* _Source extract_
BEGIN

Ref: z2708353m
With the new 0,18 µm CMOS platform for 2,4 GHz wireless communication, nRF24XX, Nordic VLSI was able to release a family of four new RF devices in less than six months. The new platform sets new standards for wireless communication in the global 2,4 GHz ISM frequency band with extremely small packages, few external components, low current drain, and operation down to 1,9 V over the industrial temperature range -40 to +85°C. The new RF circuits have very competitive features ranging from protocol pre-processing - ShockBurst as well as an 8051MCU core, 9-channel 12 bit ADC, PWM, timers and a dual receive - all resulting in a very low Bill of Material cost. The nRF24XX family is supplied in packages from 4 x 4 mm to 6 x 6 mm, with a crystal and a resistor required externally to make up a complete radio.
0,18 µm CMOS brings new levels of functionality
Nordic made the decision to migrate to the 0,18 µm pure CMOS fabrication process for the nRF24xx family, a move which competitors are struggling to match. Nordic had previous project experience with this technology and its clear benefits were brought to bear during the device's concept. The level of integration now employed means operational voltages of 1,9 V are achievable and current demands are reduced accordingly, typically 13 mA at full output power and a mere 12 µA in stand-by mode, equalling or bettering any comparable device available. The nRF24xx devices have been designed to fit effortlessly into a close-proximity environment and with 128 (1 Mbps each) channels programmable and a dynamic range even exceeding that of the sensitivity range (>95 dBm @ 250 kbps & >85 dBm @ 1 Mbps) they are extremely robust in a close proximity situation.
Device uniqueness
The real beauty of this fabrication evolution is the opportunities it has opened up for implementation of added analog and digital functionality 'on-chip'. A number of unique features have been incorporated into the available real estate that has become available on the silicon. Two radical core functionality developments have been made in the nRF24xx devices: ShockBurst and DuoCeiver.
ShockBurst incorporates an integrated FIFO register for temporary storage of data in the pre-transmission and post-reception stages. This FIFO is controlled by an SPI interface, thus enabling an MCU to clock data in/out at a speed that is appropriate to its capacity. ShockBurst is enhanced further with on-chip auto-address resolution and CRC implemented in hardware. This functionality has the great advantage of removing message verification from the MCU's list of duties, leaving the micro to remove data only when the nRF2401 informs it that an appropriate packet has arrived. This is a key enabler in the integration of typical 2,4 GHz band data-rates (1 Mbps) and ultra low-cost MCUs which may be operating at, say, 20 kbps. It allows the applications typically using less than 1 Mbps to transmit at 1 Mbps rates with packet bursts, thus drastically reducing current consumption and minimising time-on-air by factors of 100 or more. DuoCeiver allows a single receiver architecture to receive full data rates of up to 1 Mbps simultaneously on each channel. The DuoCeiver function operates without the need to use any multiplexing schemes, and enables full, simultaneous reception of 1 Mbps datarates on dual channels.

END

* _What is expected_
Print the stretch of the nRF24xx article from "Ref: z2708353m" through "a complete radio.", word for word.

* _Available data_
BEGIN

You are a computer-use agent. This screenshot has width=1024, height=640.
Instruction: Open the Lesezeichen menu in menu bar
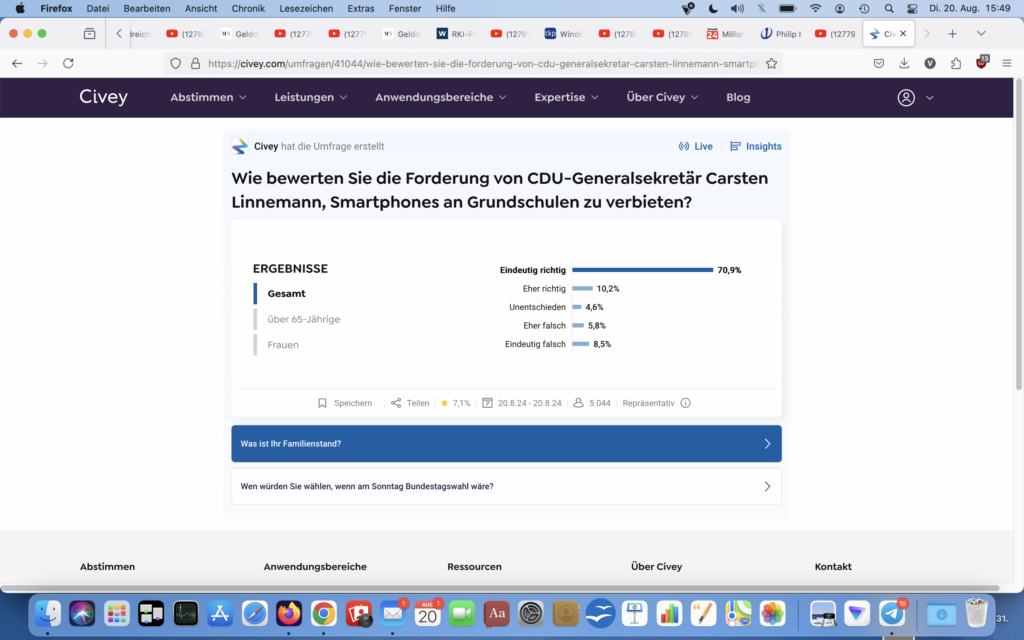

END

* _Answer to this task_
Ref: z2708353m
With the new 0,18 µm CMOS platform for 2,4 GHz wireless communication, nRF24XX, Nordic VLSI was able to release a family of four new RF devices in less than six months. The new platform sets new standards for wireless communication in the global 2,4 GHz ISM frequency band with extremely small packages, few external components, low current drain, and operation down to 1,9 V over the industrial temperature range -40 to +85°C. The new RF circuits have very competitive features ranging from protocol pre-processing - ShockBurst as well as an 8051MCU core, 9-channel 12 bit ADC, PWM, timers and a dual receive - all resulting in a very low Bill of Material cost. The nRF24XX family is supplied in packages from 4 x 4 mm to 6 x 6 mm, with a crystal and a resistor required externally to make up a complete radio.